The core of MiniCPM-V4.0 lies in its ingenious design. It is built upon SigLIP2-400M and MiniCPM4-3B, with only 4.1B parameters, yet it demonstrates powerful capabilities in image, multi-image, and video understanding. This enables it not only to easily process single images but also to understand complex multi-image relationships and video clips, providing users with a smarter interaction experience.
Despite its small parameter count, MiniCPM-V4.0's performance is astonishing. On eight mainstream evaluation benchmarks of OpenCompass, the model achieved an average score of 69.0, surpassing many competitors such as GPT-4.1-mini and Qwen2.5-VL-3B. This achievement proves its strong strength in visual understanding, especially in handling complex scenarios, where its accuracy and depth of analysis are impressive.
Another major highlight of MiniCPM-V4.0 is its high-level optimization for mobile devices.

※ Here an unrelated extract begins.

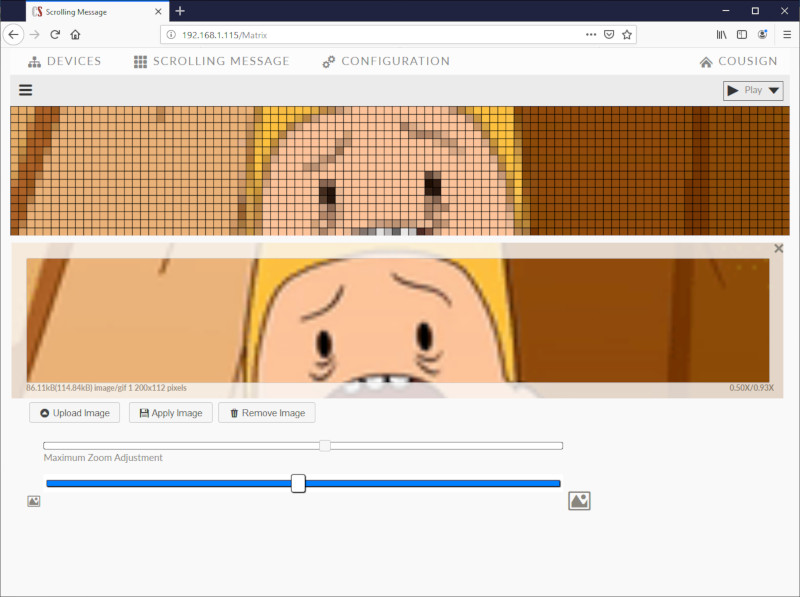
Task: Go to the browser home page
Action: 75,34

On the latest iPhone16Pro Max, real-world testing showed that the first response delay was less than 2 seconds, decoding speed exceeded 17token/second, and it could effectively control device heating during operation, ensuring a smooth and stable user experience. In addition, it can handle high-concurrency requests, making it suitable for practical applications on mobile phones, tablets, and other edge devices.

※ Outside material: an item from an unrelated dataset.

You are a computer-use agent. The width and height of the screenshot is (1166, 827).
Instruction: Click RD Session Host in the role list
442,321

To lower the usage barrier for developers, the OpenBMB team provided rich ecosystem support. MiniCPM-V4.0 is compatible with mainstream frameworks such as llama.cpp, Ollama, and vllm_project, offering developers flexible deployment options. The team also developed a dedicated iOS app, supporting direct operation on iPhone and iPad, and released a detailed Cookbook, providing complete tutorials and code examples.
The release of MiniCPM-V4.0 has opened up new possibilities for the application of multimodal technology. Its main application scenarios are extensive, including:
Image Analysis and Multi-turn Dialogue: Users can upload images, allowing the model to analyze their content and continue the conversation based on that.
Video Understanding: It can analyze video content and provide solutions for scenarios requiring processing of video information.
OCR and Mathematical Reasoning: The model has the ability to recognize text in images and solve mathematical problems, greatly enhancing its practicality in real work and study.
The open-source release of MiniCPM-V4.0 not only demonstrates the outstanding capabilities of domestic AI teams in lightweight model development but also provides global developers with a powerful tool to explore mobile multimodal technology, taking a solid step toward the popularization of AI.